제87항 내지 제98항 중 어느 한 항에 있어서,
상기 PFKFB3 억제제는 3-(3-피리디닐)-1-(4-피리디닐)-2-프로펜-1-온(3-PO) 또는 이의 유사체인, 약학적 조성물.
제87항 내지 제100항 중 어느 한 항에 있어서,
상기 PFKFB3 억제제는 3-PO의 유사체이고, 여기서 상기 유사체는 1-(4-피리디닐)-3-(2-퀴놀리닐)-2-프로펜-1-온(PFK 15)인, 약학적 조성물.

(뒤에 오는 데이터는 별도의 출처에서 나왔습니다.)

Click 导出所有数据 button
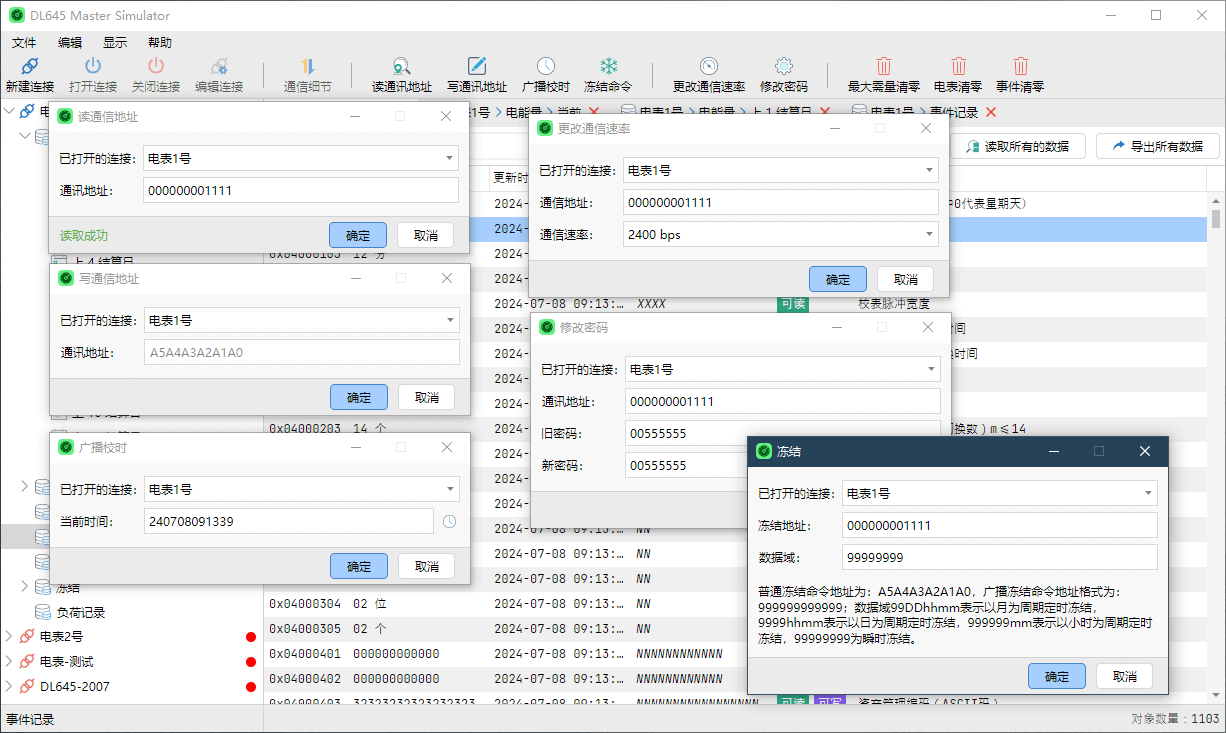 1157,146
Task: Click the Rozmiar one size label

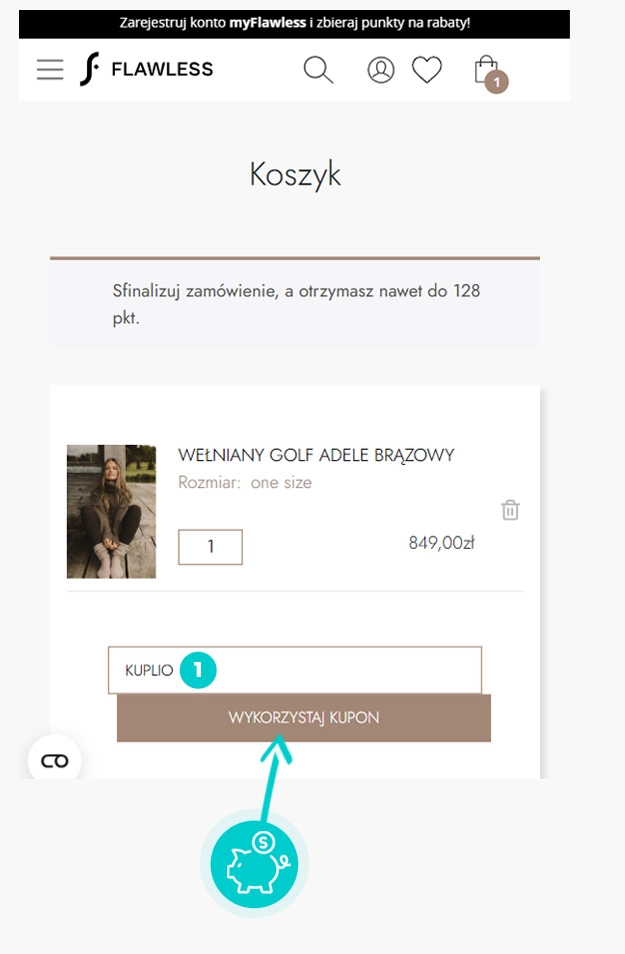Action: (245, 483)
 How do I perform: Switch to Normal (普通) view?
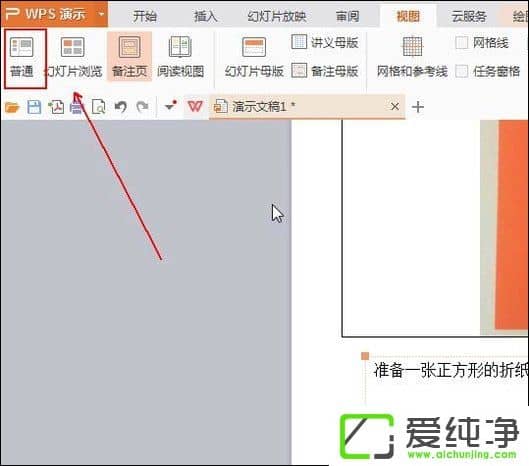coord(22,57)
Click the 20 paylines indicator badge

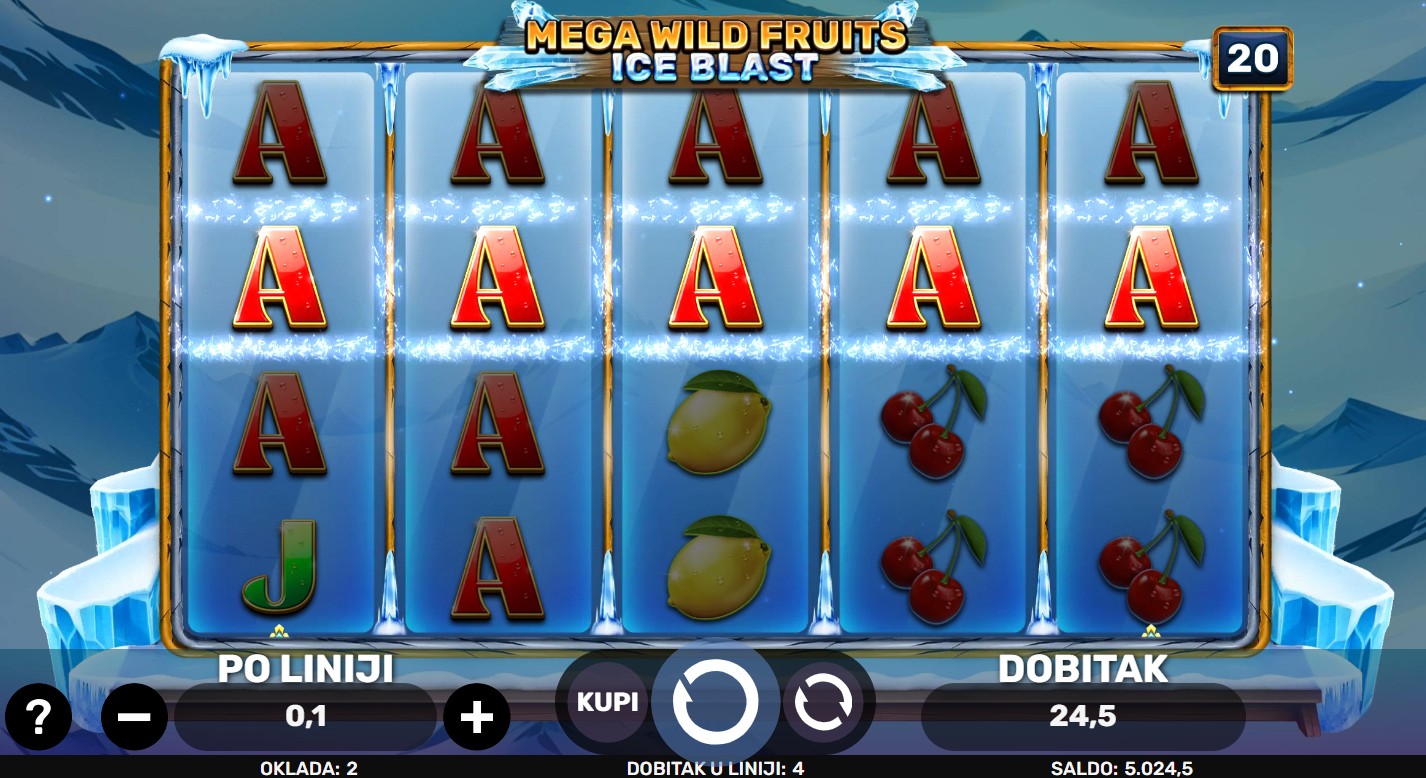click(x=1252, y=59)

제87항 내지 제100항 중 어느 한 항에 있어서,
상기 PFKFB3 억제제는 BrAcNHEtOP, YN1, YZ9, PQP, PFK-158, 화합물 26, KAN0436151, 또는 KAN0436067인, 약학적 조성물.
제87항 내지 제100항 중 어느 한 항에 있어서,
상기 PFKFB3 억제제는 핵산 억제제인, 약학적 조성물.
제102항에 있어서,
상기 PFKFB3 억제제는 안티센스 올리고뉴클레오티드인, 약학적 조성물.
제102항에 있어서,
상기 PFKFB3 억제제는 siRNA 또는 짧은 헤어핀 RNA인, 약학적 조성물.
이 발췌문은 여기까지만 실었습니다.